The recent finding that the human T-cell leukemia virus type 1 (HTLV-1) encases itself in a carbohydrate-rich adhesive extracellular “cocoon” (a type of biofilm). This enables its efficient and protected transfer between cells and unveiled a new infectious entity and a novel mechanism of viral transmission.
These HTLV-1 structures are observed at the surface of T cells from HTLV-1-infected patients and are said to be reminiscent of bacterial biofilms. In fact, it is proposed that, similar to bacterial biofilms, viral biofilms could represent “viral communities” (would that be worth calling a “viral-film” vs bio-film???). These have enhanced infectious capacity and improved spread compared with ‘free’ viral particles, and might constitute a key reservoir for chronic infections.(2)
An Epstein-Barr Example
An example of viral biofilm possibilities also happened when Dr. Jose Montoya, an infectious disease specialist at Stanford University, released preliminary findings. They were a double-blind placebo-controlled antiviral trial of Valcyte for a subset of patients displaying high antibody levels to human Herpes Epstein-Barr HHV-6 and EBV virus.
“Causes of many chronic diseases
are unknown and chronic viral infection
is one of the most suspected candidates!”

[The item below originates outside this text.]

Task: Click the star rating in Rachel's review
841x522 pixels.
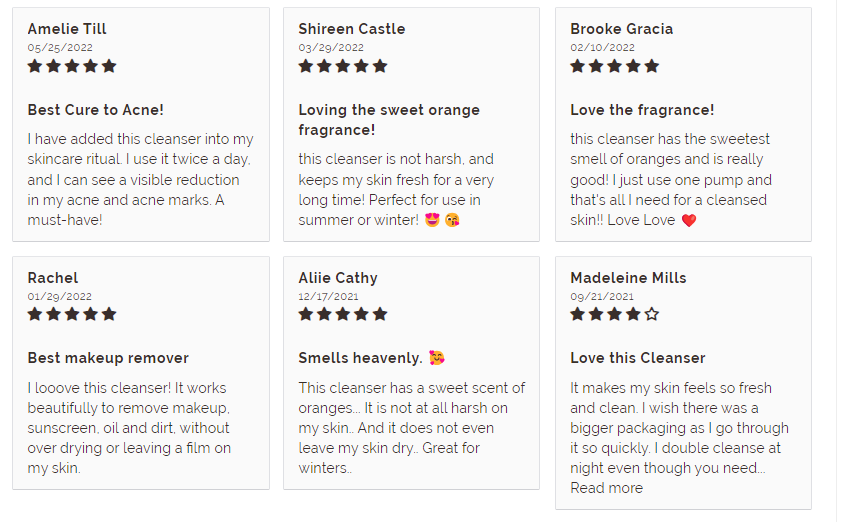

This was from Dr. Kondo, who spent 20 years trying to identify the latent protein responsible for chronic CNS disease and mood disorders. Healthy patients showed no evidence of this protein. HHV-6 and/or Epstein Barr Virus can cause Chronic Fatigue Syndrome and treating biofilms may be part of the answer.(3)
The mechanism underlying the inhibition of biofilms by GV is unknown. However, in addition to host immune status, candida might be one example of this symbiosis of biofilms and viurses.(4) Candida biofilms, of course, are resistant to commonly used antifungals. This can provide a protective hiding place for something like HIV and is believed to be a key determinant of this disease.(5)
Link to more Biofilm Information.
1. Maria-Isabel Thoulouze and Andrés Alcover. Institut Pasteur, Department of Immunology, Paris, France. 2 CNRS-URA-1961, F-75724.
2. Trends Microbiol. 2011 Jun;19(6):257-62. doi: 10.1016/j.tim.2011.03.002. Epub 2011 Mar 31.
3. Biofilms and Chronic Infections. JAMA June 11, 2008. P 2682-3 and Science 2000; 289:1754-1757.
4. Tirwomwe J. F., Rwenyonyi C. M., Muwazi L. M., Besigye B., Mboli F. 2007. Oral manifestations of HIV/AIDS in clients attending TASO clinics in Uganda. Clin. Oral Invest. 11:289–292.
5. Traboulsi R. S., Mukherjee P. K., Ghannoum M. A.. 2008. In vitro activity of inexpensive topical alternatives against Candida species isolated from the oral cavity of HIV-infected patients. Int. J. Antimicrob. Agents 31:272–276.
Also: Thompson G. R. III, et al. 2010. Oropharyngeal candidiasis in the era of antiretroviral therapy. Oral Surg. Oral Med. Oral Pathol. Oral Radiol. Endod. 109:488–495.